[Biopython] gff3 file

Peter Cock p.j.a.cock at googlemail.com
Tue Jun 2 14:35:48 UTC 2015


On Tue, Jun 2, 2015 at 3:24 PM, Fields, Christopher J
<cjfields at illinois.edu> wrote:
>
> Atteyet-Alla,
>
> My guess: this is using one of the various genbank-to-GFF scripts in
> BioPerl?  Most of those are designed to work w/RefSeq data, where the
> features are halfway consistent.  Also, I believe features spanning the
> origin are supported but this depends on which version of BioPerl you are
> using for the conversion (was added in the last few releases I believe).
>
> Depending on the script you use and settings, they do a fairly decent job
> but in many cases need some tweaks to get it where you want it..  Frankly
> they have been subsumed by using the NCBI GFF3 data directly.
>
> Speaking of, is there any reason you aren’t simply using the NCBI GFF3 and
> bypassing GenBank altogether?  They have been working pretty hard to make
> their output GFF3-compliant, and last I checked they work with most genome
> browsers and parsers:
>
> GenBank:
> ftp://ftp.ncbi.nlm.nih.gov/genomes/all/GCA_000724605.1_ASM72460v1/GCA_000724605.1_ASM72460v1_genomic.gff.gz
> RefSeq:
> ftp://ftp.ncbi.nlm.nih.gov/genomes/all/GCF_000724605.1_ASM72460v1/GCF_000724605.1_ASM72460v1_genomic.gff.gz
>

Hi Chris,

Good point, I'd also advocate using any NCBI provided GFF file
nowadays rather than attempting GenBank to GFF conversion.

In this case it is a shame that the NCBI webinterface doesn't
offer GFF output (yet) from pages like this:

http://www.ncbi.nlm.nih.gov/nuccore/CP008802

> (not sure about Biopython support here, but I would be really surprised if
> there are problems)
>
> I personally find GenBank to be a legacy format, useful for human
> readability but little more, and a huge pain to deal with from the parsing
> end due to lack of a true specification (no, the ‘Sample GenBank file’ at
> NCBI doesn’t count in my book when they change it at will).
>
> Apologies for the snarkiness, need coffee :)

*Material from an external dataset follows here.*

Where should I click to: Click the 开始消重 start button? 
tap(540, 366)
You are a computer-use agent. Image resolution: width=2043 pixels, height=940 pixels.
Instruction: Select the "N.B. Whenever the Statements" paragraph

As things stand, Biopython's GenBank parsing is pretty robust, and
the SeqRecord/SeqFeature object model fits it very well (likewise
with BioSQL - this is what they were originally designed for).

However, Biopython's GFF support is not yet merged into the core.
Brad did a lot of work on this, but full support needs changes to our
objects to handle the parent/child relationship between features
in GFF (which is implicit in GenBank format).

However, these details are not important for Atteyet-Alla's question.